Everyone loves a triple A title. Afterall, they usually offer the best and most expansive experiences in gaming. They are not however infallible, nor is the industry that produces them indestructible. More and more us gamers worry about the price of the next-gen games going up, we worry about the onset of on dis-DLC and sequel after sequel leading to another great gaming crash.
In this Gamasutra article, Colin Campbell discusses the dangers that lie ahead for the AAA title that we have come to know and love. One such danger was kind of addressed on this website before, the use of celebrity voice actors and other such frivolous non-sense bloating up the cost of games for a star power that doesn’t seem to work.
Edmund McMillen, creator of The Binding of Isaac and Super Meat Boy said, “Triple-A games cost as much as studios want them to cost. It’s all about how much money they want to waste on celebrity voice actors, over-the-top cut scenes and tons and tons of talent. It’s very possible to make a small triple-A game that does amazing and costs very little, but I think most people view triple-A as bloated story-driven RPGs and crazy shooters with famous actors.”
He added, “The consequences for game developers who aren’t part of this group of people is simple, it’s easier now for smaller teams to make more innovative projects and take bigger risks than these large budget games.

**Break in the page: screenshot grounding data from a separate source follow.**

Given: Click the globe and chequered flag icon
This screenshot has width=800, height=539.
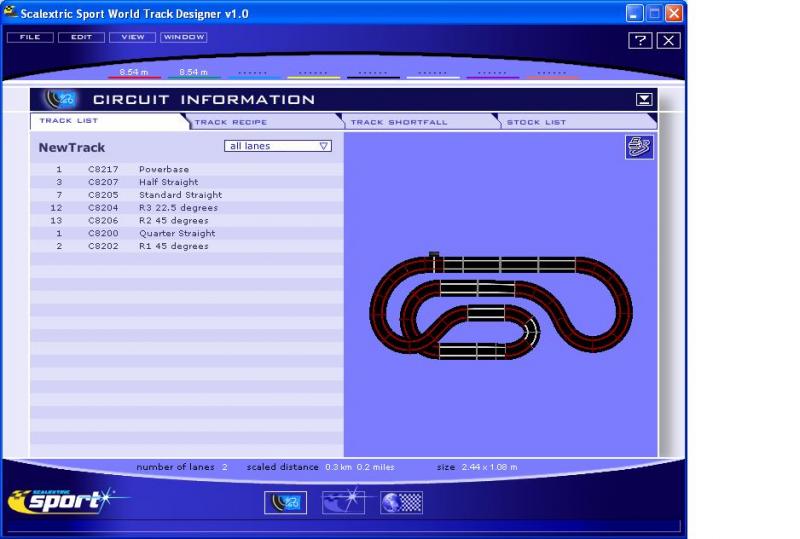Looking at the screenshot, I should (x=401, y=503).
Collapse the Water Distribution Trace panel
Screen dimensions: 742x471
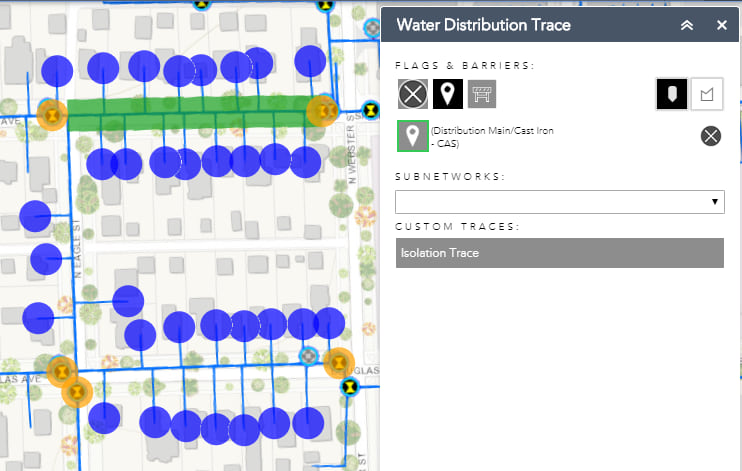(687, 25)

It’s becoming more and more polarized as more money is at risk.”
This is a major driving force in the indie game industry, and for a long time I have wanted the major developers in the industry to take an indie game style of approach. Sadly, a lot of emphasis in the market has been placed on keeping everything high tech. I have gone through many comments on large sites like YouTube of N4G and have seen how people equate technical superiority with good gaming experience. It is getting harder for mid-tier games to be made anymore, where one flop can sink the whole company.